What Hurricane Maria Didn’t Wreck: Puerto Rican Baseball


The league also reduced the players’ maximum stipend — essentially gas and extra spending money — to $100 from about $300 for a weekend. Some players with professional experience, like Cayey’s Fernando Cabrera, 36, the top starting pitcher in the league who once pitched for the Baltimore Orioles and Cleveland Indians, get tips from fans on the side for winning.

“It’ll be a tougher season: doubleheaders, under the sun, the lower pay, the traveling,” said Richard González, 29, the Toritos second baseman. “But at the end of the day, we’re doing what we love to do, which is to play baseball and for the people of Cayey.”

The extra cash would have helped González, who started his own baseball equipment business called Dux Sports after playing college baseball at Virginia Commonwealth University. When he wasn’t drafted by a major league team, he returned to Puerto Rico and is in his eighth season playing in the Doble A.

After Hurricane Maria hit, González lost power in his home in Caguas, a city 30 minutes south of San Juan, for three months. He didn’t have a generator, cellphone service was dead, and orders for his baseball equipment went unfilled, so he spent two months with family and his business partner in Tampa. He returned in December.

“If you play this league for the money, you don’t have a chance,” he said. “You play because of your love and passion for baseball.”

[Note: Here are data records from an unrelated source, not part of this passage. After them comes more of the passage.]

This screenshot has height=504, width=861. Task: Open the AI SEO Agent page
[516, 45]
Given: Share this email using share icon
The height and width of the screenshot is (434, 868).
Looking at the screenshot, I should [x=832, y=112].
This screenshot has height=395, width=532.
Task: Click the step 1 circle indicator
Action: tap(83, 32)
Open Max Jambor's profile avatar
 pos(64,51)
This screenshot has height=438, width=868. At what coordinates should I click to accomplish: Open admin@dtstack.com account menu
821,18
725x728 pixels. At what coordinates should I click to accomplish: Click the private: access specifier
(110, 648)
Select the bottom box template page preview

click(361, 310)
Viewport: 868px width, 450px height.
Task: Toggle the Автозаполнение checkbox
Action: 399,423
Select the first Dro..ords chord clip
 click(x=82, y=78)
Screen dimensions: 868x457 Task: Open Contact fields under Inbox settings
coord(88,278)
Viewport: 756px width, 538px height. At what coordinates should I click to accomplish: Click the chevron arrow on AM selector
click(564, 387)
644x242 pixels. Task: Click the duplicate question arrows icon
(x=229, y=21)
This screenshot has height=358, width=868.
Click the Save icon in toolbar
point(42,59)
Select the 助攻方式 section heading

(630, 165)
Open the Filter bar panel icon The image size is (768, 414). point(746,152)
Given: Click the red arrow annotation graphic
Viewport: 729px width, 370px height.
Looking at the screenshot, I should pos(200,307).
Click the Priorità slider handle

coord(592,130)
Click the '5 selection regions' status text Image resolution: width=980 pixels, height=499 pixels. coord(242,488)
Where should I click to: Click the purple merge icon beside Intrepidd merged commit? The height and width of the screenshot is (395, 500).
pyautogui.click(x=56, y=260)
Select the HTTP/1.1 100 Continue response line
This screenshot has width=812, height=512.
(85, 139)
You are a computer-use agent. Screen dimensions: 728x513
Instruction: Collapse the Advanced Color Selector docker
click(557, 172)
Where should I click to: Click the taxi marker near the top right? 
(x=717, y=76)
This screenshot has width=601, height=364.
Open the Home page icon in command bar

The Toritos’ manager, Edgardo Lebrón, 35, a former Minnesota Twins minor leaguer who works at a baseball academy, said his home in Las Piedras, an hour from Cayey, sustained $70,000 worth of damage and the electricity still has not returned. He has spent thousands on gasoline to feed a generator. As Lebrón stopped his front door from being blown away by the hurricane winds, he said his 10-year-old son turned to him, crying, and said, “Dad, let’s pray; we’re going to die.”